■ Exercise goal: The expected output is the line with "676x751 pixels. Task: Click" plus all lines after it to the end of the material below, reproduced exactly, with pictures omitted and nothing else included.

■ Data extract:
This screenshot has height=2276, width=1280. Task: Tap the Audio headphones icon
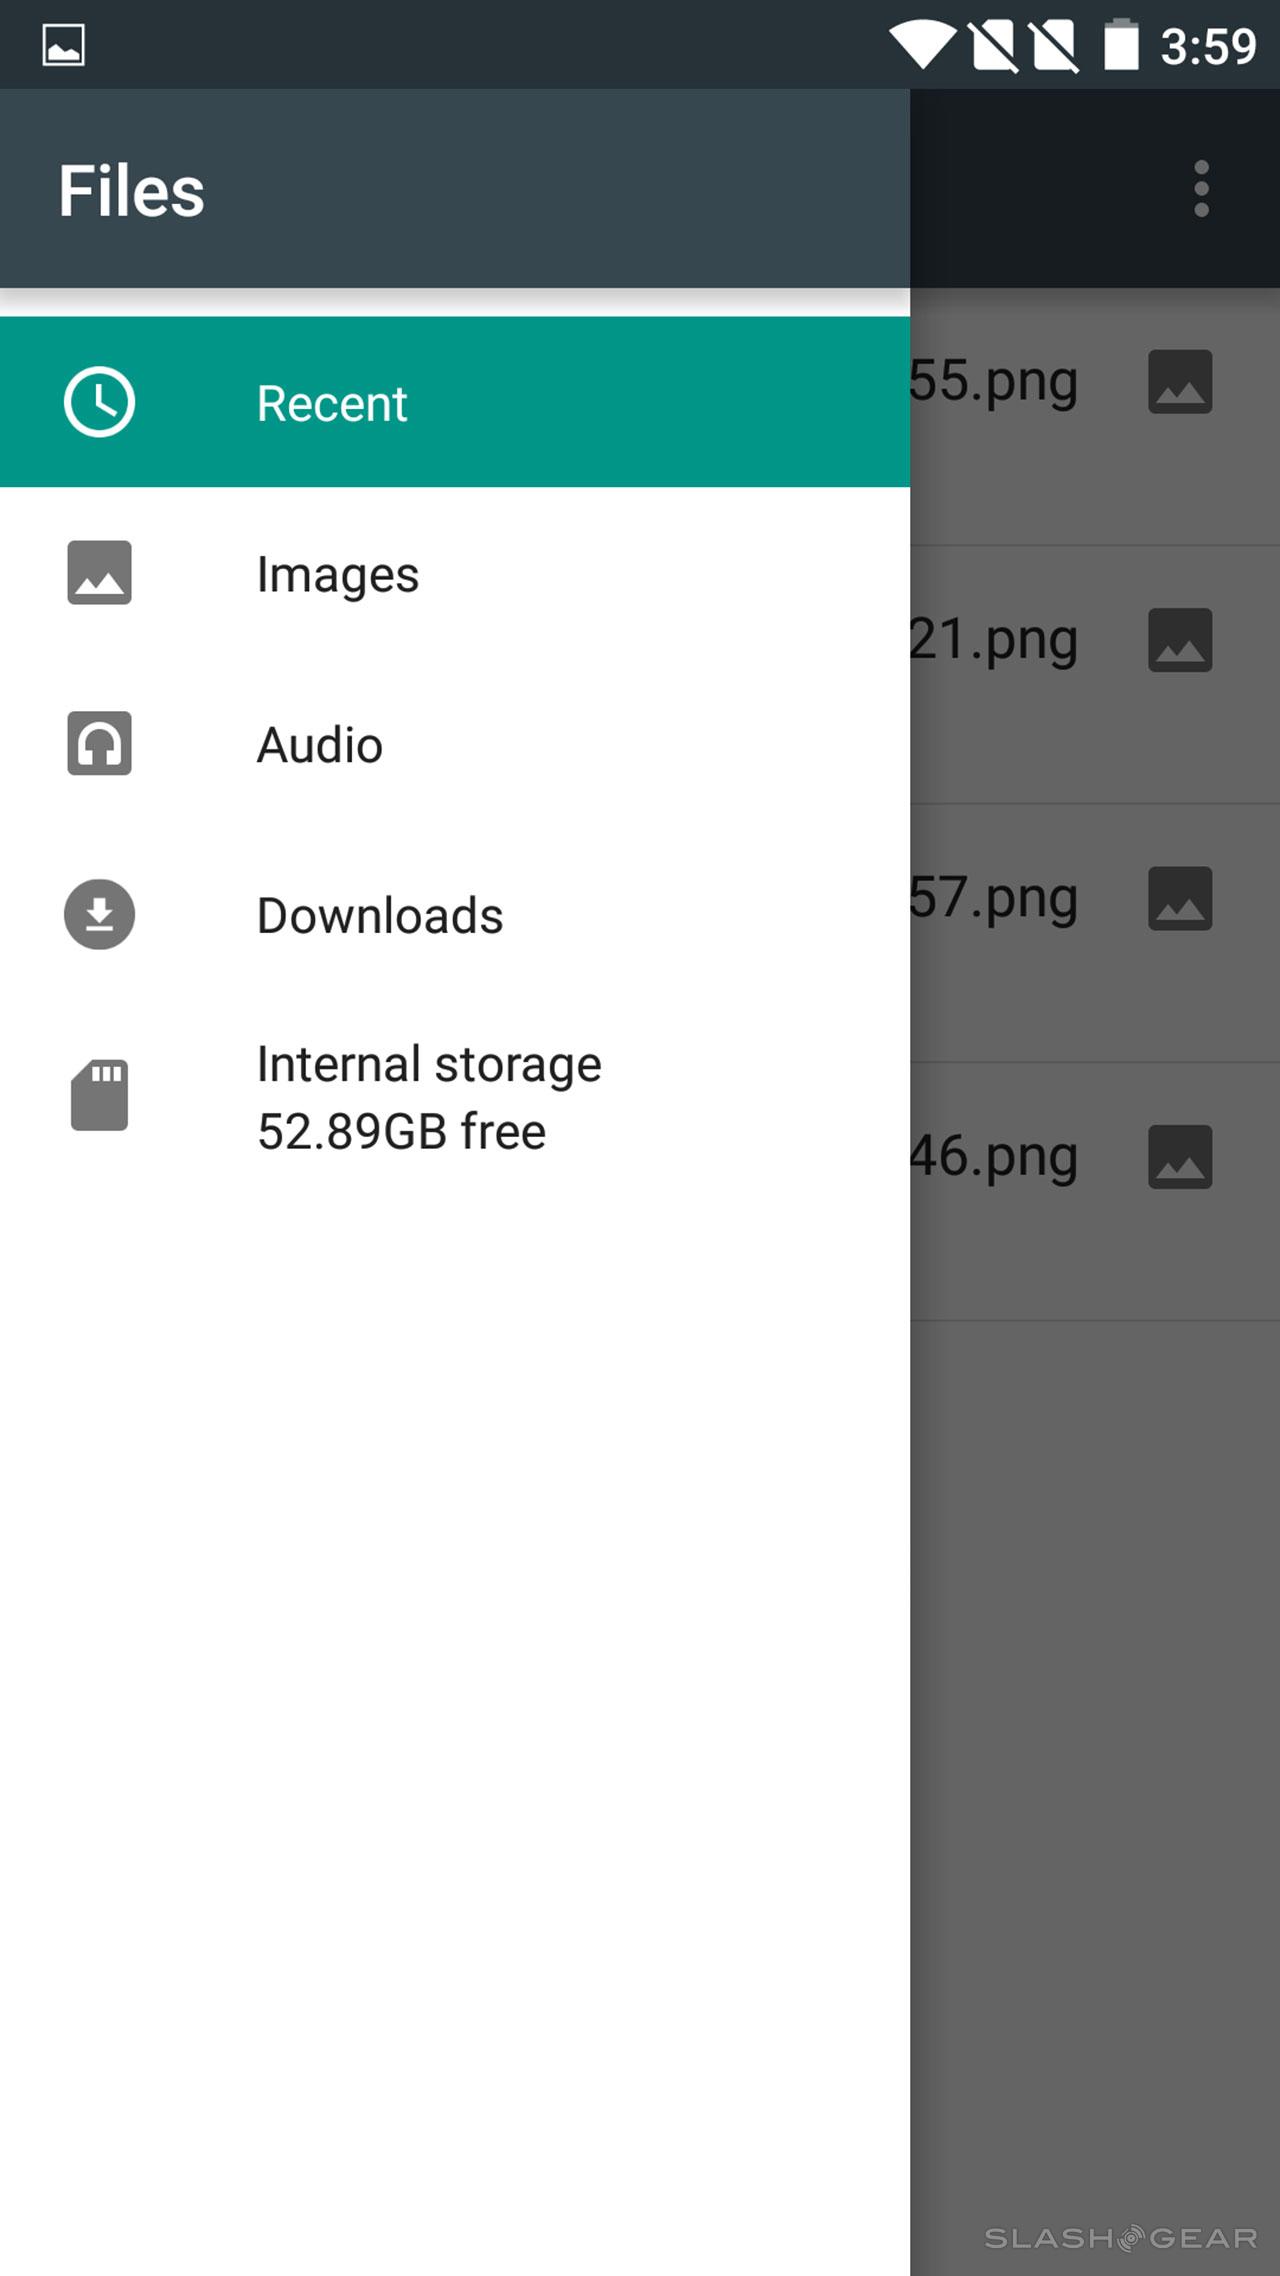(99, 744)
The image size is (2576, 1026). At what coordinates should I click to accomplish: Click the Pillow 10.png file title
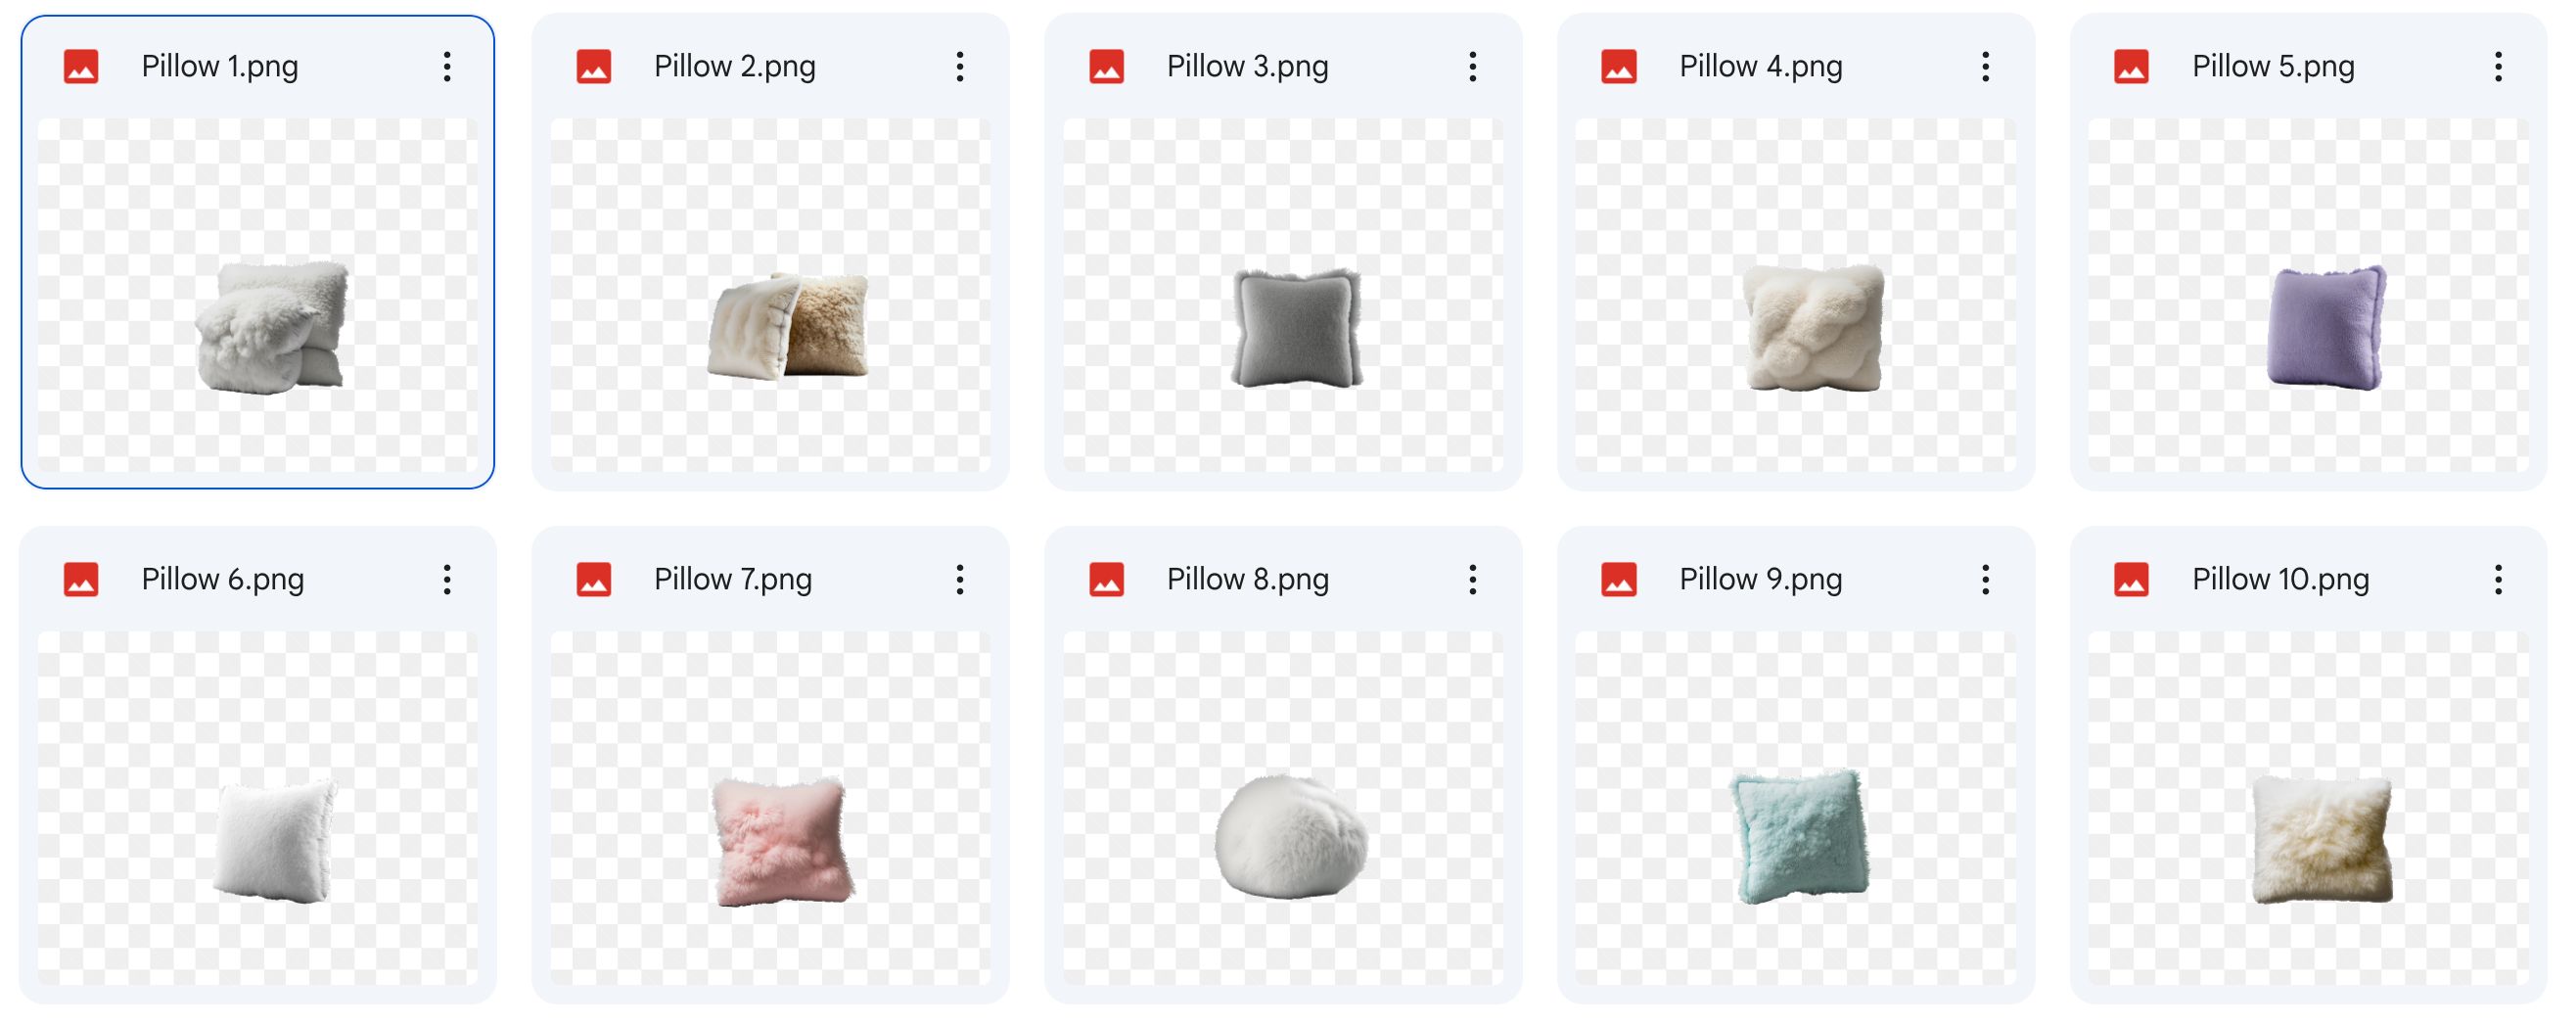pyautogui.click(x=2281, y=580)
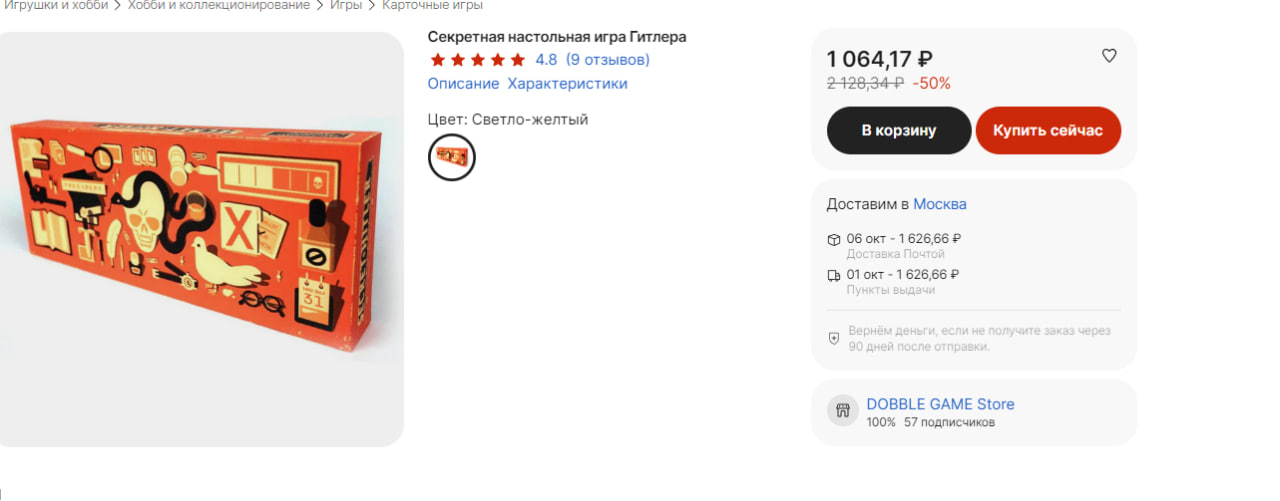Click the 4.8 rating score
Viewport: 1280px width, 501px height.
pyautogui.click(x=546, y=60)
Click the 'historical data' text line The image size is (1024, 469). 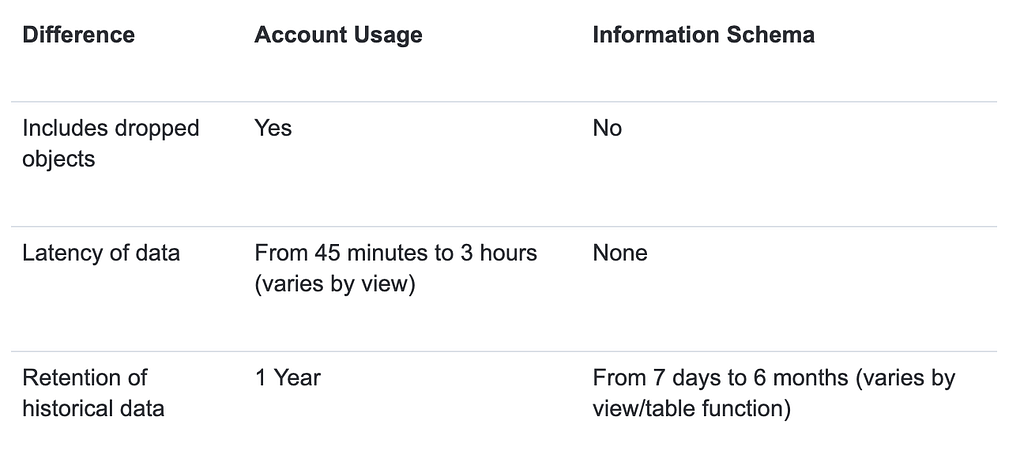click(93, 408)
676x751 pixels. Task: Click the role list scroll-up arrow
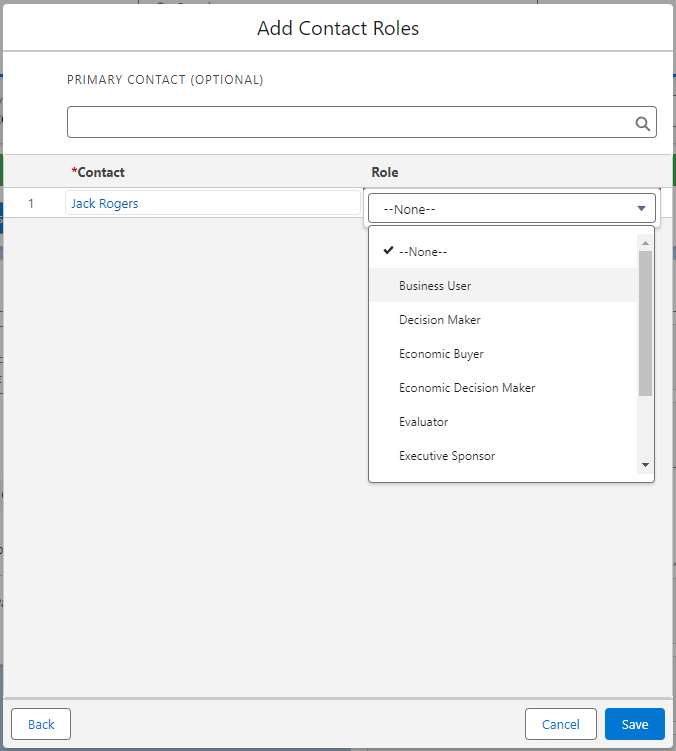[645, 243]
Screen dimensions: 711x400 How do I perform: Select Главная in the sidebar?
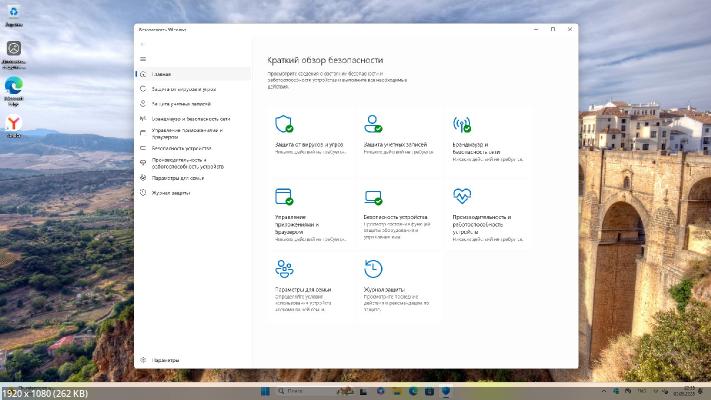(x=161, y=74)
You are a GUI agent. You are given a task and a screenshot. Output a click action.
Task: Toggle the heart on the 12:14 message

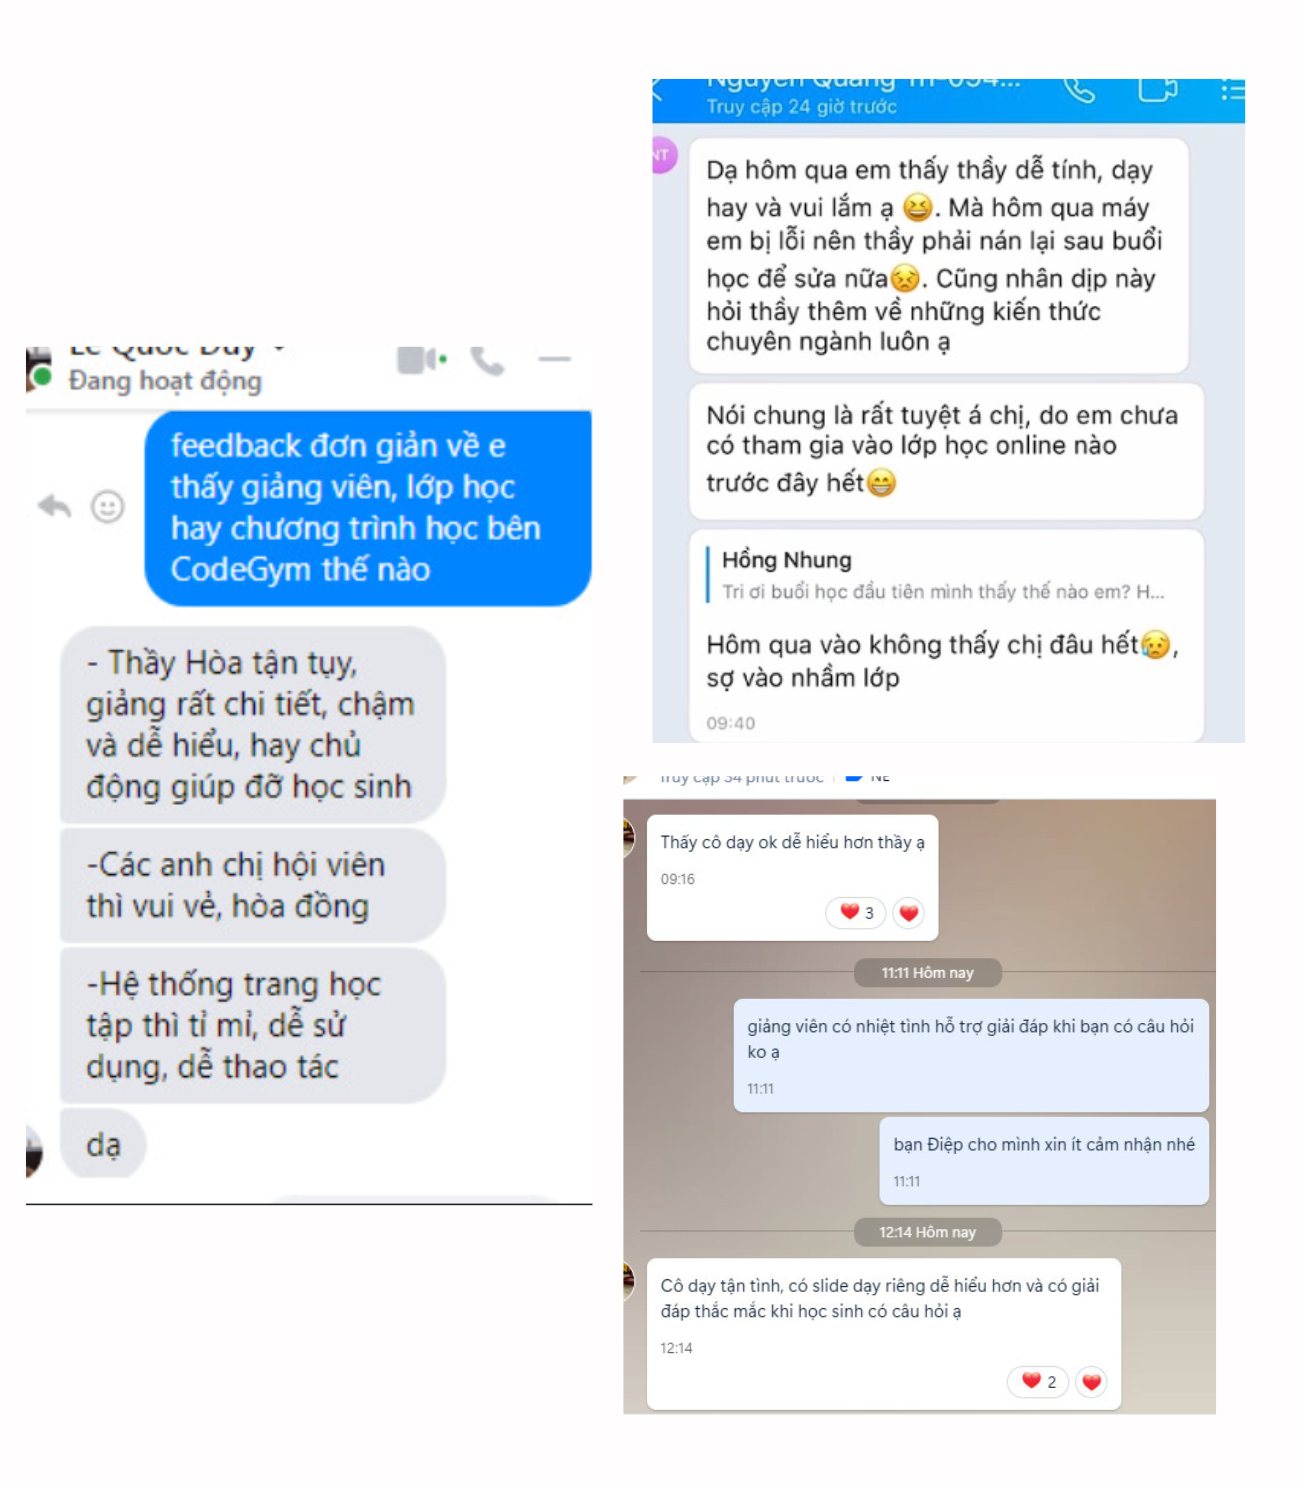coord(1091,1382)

■ Reply:
676x751 pixels. Task: Click the role list scroll-up arrow
[645, 243]
Screen dimensions: 711x400 How do I perform: Select Главная in the sidebar?
(x=161, y=74)
You are a GUI agent. You are given a task and a screenshot. Output a click action.
Task: Toggle the heart on the 12:14 message

coord(1091,1382)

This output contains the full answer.